* Problems to solve:
1 - From the forum thread on SUDR and TUDR oscillations, reproduce the passage that opens with the words "I don't know" and ends after "post, is not.".
2 - In the forum thread on SUDR and TUDR oscillations, which kinds of energy are listed among the properties of SUDR|TUDR (S|T) units?

Specifically, what makes the SUDRs and TUDRs oscillate, and how can a SUDR (a pseudoscalar, which has one property only) fork into entities with many properties. The idea of multiple properties arising out of one property of a pseudoscalar, appalles my mind.
LOL - Hi Horace,
The question, what makes them oscillate, is the same question people asked Larson, when he was alive. "What mechanism causes the reversals?" His answer was
These oscillations can then be combined as SUDR|TUDR (S|T) units that have several properties such as 1D, 2D and 3D energy (with physical dimensions t/s) and velocity (with physical dimensions s/t).
I don't know why this would appall your mind, as it's easy to see that an oscillating ball, for instance, would have the same properties. It would have a frequency of oscillation, a changing diameter, a changing area and a changing volume, would it not?
Yes, the ball is easy to understand, but the forking envisioned by the very first diagram in the "Glaring Lacuna" post, is not.
In an oscillating ball, all of these properties you mention, are coupled together and I don't see how a diameter could increase while the area is decreasing.

* Information shown:
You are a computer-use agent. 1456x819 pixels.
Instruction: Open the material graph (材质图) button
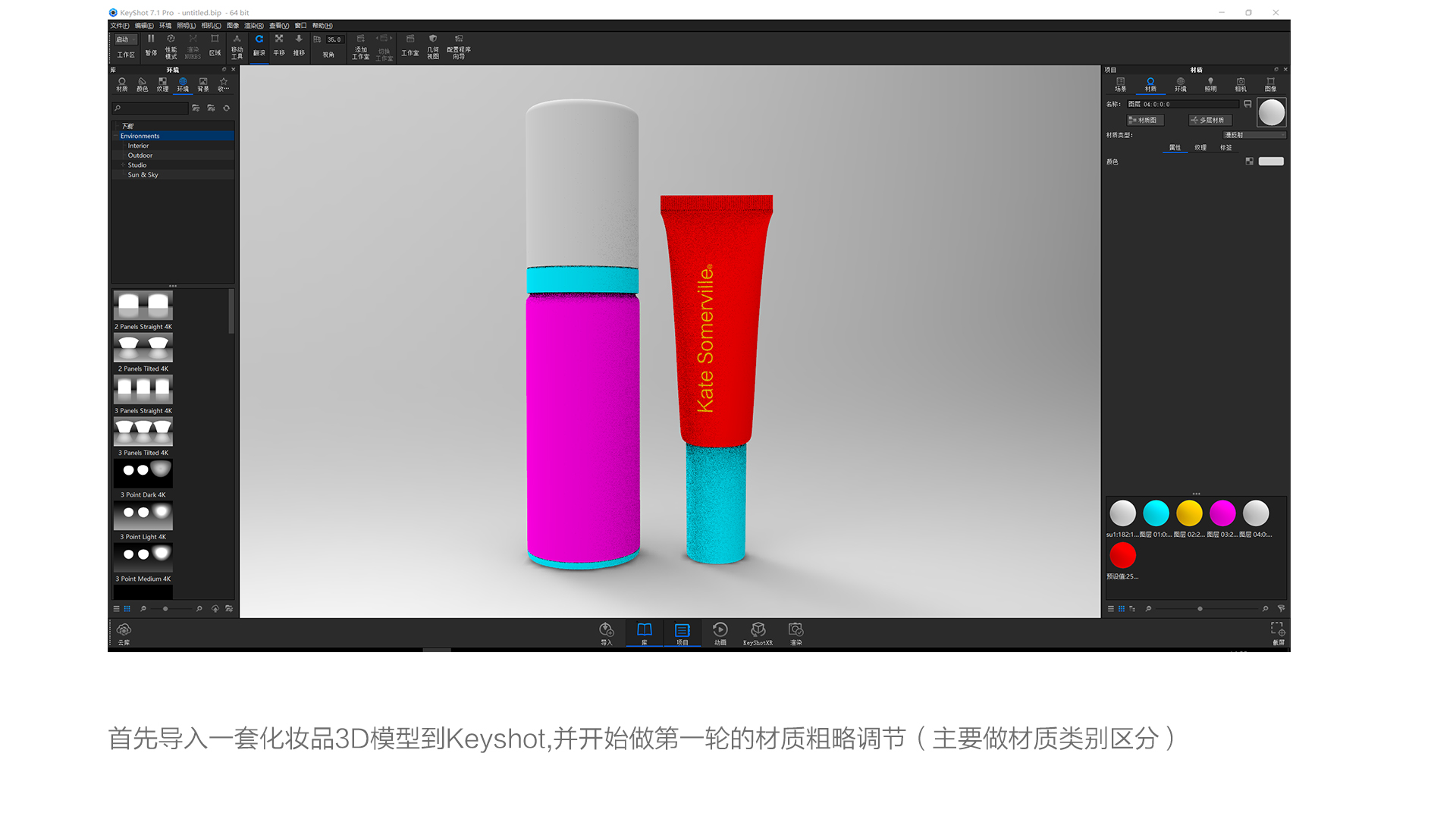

* The answers:
1 -
I don't know why this would appall your mind, as it's easy to see that an oscillating ball, for instance, would have the same properties. It would have a frequency of oscillation, a changing diameter, a changing area and a changing volume, would it not?
Yes, the ball is easy to understand, but the forking envisioned by the very first diagram in the "Glaring Lacuna" post, is not.

2 - 1D, 2D and 3D energy, with physical dimensions t/s.